26 Mayıs 2020 Salı

EKMEKLERDEN BİR DUVAR


Bayramın ve herhalde mutlağa yakın sessizliğin son günü. Hâlâ serince ama yeniden yaz pusu bir sabah. Yarından tezi yok, demografik ve mevsimsel tıpalar açılacak. İnsanlar akın edecek, sıcaklık yükselecek.

Sesler de.

Seyyar ekmekçi bunun mu aşısını yapıyor?

İlahi sessizlik, koyun öbür ucunda minibüsünün hoparlöründen (bazen cızırtılı bir elektro sazlı türkü eşliğinde) yayılan kesintisiz anonsla deliniyor.

Evetsıcakekmekgeldimahallenizinfırıncısıayağınızageldievet ekmeklerimizsıcakekmekgeldievetmahallenizin

Ses bu uca kadar yüksele yüksele ağırlığını göğsümde hissettiğim tuğla tuğla örülen bir duvara dönüşüyor. Fırın minibüsü biraz ötemde durup anonsuna olduğu yerden devam ediyor.

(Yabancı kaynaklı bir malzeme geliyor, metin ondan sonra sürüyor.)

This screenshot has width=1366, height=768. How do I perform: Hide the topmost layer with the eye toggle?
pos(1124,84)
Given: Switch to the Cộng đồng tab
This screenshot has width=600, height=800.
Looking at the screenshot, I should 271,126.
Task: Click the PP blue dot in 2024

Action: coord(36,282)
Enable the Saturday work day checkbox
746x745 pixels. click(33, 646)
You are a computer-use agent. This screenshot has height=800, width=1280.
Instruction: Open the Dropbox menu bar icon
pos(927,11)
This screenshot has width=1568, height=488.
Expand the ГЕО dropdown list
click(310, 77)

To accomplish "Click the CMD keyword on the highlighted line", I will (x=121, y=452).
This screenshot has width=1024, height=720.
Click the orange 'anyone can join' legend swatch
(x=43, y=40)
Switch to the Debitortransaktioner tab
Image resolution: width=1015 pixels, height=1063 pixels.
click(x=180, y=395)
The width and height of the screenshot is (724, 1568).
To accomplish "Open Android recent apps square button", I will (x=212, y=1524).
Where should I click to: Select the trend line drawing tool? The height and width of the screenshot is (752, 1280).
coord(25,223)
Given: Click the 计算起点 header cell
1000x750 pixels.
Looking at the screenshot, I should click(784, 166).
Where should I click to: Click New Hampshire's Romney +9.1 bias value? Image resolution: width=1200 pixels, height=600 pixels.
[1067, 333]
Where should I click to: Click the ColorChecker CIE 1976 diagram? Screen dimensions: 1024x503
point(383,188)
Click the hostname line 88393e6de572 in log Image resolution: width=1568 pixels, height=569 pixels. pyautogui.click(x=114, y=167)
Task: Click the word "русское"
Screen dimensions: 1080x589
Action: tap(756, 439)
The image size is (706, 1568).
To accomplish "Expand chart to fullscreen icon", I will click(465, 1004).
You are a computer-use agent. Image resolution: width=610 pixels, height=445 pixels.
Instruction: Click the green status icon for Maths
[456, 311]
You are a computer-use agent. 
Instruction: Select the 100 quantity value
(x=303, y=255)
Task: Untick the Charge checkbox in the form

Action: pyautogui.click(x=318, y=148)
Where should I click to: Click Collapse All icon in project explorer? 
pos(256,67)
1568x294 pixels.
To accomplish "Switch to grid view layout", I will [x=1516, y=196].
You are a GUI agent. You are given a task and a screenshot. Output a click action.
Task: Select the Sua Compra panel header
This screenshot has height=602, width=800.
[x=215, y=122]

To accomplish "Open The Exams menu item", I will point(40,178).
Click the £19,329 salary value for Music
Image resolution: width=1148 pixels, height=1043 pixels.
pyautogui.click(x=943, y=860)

Birden belirip çıktığı gibi de kesilmesiyle ses diğer duyulara kıyasla geride iz bırakmıyor belki ama olduğu süre boyunca kirlilik ve şiddette hepsine rahmet okutuyor. Sağır olmadıkça kaçışı olmadığından onunki en ağırından bir tecavüz.

Günde iki kez belki yarımşar saat süresince soluğum nefes boruma dikilen ve diğer algılara geçit vermeyen bu duvarla kesiliyor.


Kulak vermeyen, dinlemeyen, işitmeyen, aldırmayan bir ahaliyiz. Boşluklara, sessizliğe, es’lere, dinle ve işittiğin şeye karşılık ver’e yer yok. Haliyle armonik değil, melodisi de tekdüze, fukara.

Halkı satrancı içselleştirmedikçe geriliğe mahkum bir toplum olduğumuzu söyleyen (ve cazibesinden ayıldıktan sonra hadi ordan sen de dediğim) Çetin Altan misali, mahallemizin fırıncısından Kolezyum’daki resitali sırasında seslendirdiği eserlerle kalmayıp ortamı, akustiğini, dinleyicisini de hesaba katan bir İtalyan tenorun performansını beklediğim yok tabii.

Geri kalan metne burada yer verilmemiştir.